Search code examples
utf-8character-encodingcharacteransi

Converting ANSI to UTF-8 inserts characters before the doctype


Good day,

I'm trying to convert my site from ANSI-encoded PHP files to UTF-8. I converted my header.php and footer.php files to UTF-8 but when I convert my index.php, the page renders incorrectly.
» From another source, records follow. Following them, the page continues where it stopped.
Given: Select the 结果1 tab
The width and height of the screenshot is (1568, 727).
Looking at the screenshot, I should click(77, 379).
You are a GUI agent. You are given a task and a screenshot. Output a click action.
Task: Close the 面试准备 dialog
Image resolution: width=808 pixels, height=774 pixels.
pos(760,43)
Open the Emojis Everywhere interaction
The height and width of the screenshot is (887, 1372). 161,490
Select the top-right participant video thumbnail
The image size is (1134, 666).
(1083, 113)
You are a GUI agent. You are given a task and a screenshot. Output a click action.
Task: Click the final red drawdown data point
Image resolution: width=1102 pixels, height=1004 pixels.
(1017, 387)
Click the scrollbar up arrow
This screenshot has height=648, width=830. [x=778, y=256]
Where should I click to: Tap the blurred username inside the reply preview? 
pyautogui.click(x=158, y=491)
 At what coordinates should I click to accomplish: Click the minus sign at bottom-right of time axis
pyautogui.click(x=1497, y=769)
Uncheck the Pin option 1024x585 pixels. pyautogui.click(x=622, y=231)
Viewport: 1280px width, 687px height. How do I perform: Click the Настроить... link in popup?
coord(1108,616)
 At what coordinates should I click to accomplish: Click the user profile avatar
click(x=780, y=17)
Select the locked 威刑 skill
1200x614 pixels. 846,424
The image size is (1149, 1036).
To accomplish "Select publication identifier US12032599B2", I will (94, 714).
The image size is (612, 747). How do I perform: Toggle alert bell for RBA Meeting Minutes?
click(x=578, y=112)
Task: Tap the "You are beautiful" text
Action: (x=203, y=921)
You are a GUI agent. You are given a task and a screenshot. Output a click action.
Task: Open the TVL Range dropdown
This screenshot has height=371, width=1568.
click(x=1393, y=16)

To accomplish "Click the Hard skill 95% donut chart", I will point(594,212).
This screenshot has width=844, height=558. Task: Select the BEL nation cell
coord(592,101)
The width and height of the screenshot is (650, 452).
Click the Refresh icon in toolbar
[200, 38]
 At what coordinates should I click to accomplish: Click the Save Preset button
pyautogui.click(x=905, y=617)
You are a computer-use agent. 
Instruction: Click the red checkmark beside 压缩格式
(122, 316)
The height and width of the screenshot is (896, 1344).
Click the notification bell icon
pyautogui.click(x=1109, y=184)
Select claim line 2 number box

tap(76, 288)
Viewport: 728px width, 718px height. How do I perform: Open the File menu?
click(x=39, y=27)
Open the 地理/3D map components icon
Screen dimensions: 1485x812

index.php encoded in ANSI:

<?php
include 'header.php';
echo '<h1>ANSI</h1>';
include 'footer.php';
?>

Outputs: http://www.quimp.com/gce/ansi.jpg


index.php encoded in UTF-8: (converted from notepad++)

<?php
header('Content-Type: text/html; charset=utf-8');

include 'header.php';
echo '<h1>UTF-8</h1>';
include 'footer.php';
?>

Outputs: http://www.quimp.com/gce/utf8.jpg

When I check the source of the page, the output seems correct (the < head > content is where it should be). However, if I copy the source code of the UTF-8 version from the browser and paste it in notepad++, some characters are prepended. They look like a line-break and an accent on the "<":

<!DOCTYPE html> // htmlentities() output

%0A%EF%BB%BF%3C%21DOCTYPE+html%3E%0A // urlencode() output

After removing these characters, the page renders properly. The site is www.quimp.com. The content of header.php can be found here: quimp.com/gce/header.txt

I searched a ton but couldn't find a similar problem. Any idea what might cause this?

Thanks a lot for your time! -Ben


Solution

  • It's a BOM (byte order mark).

    UTF-16BE and UTF-16LE files (big-endian and little-endian) often start with a BOM (Unicode character 0xFEFF) so you can detect the endianness of the file.

    UTF-8 doesn't have this issue, but some converters insert a BOM anyway. This will show up as 3 bytes as the beginning of the file, the UTF-8 representation of 0xFEFF.

    You didn't say how you're doing the conversion. Whatever tool you're using, see if you can find out how to tell it not to insert the BOM, or find a different tool.

    EDIT: Confirmed, I just took a look at http://quimp.com/gce/header.txt, and it's a UTF-8-encoded file starting with an FEFF character.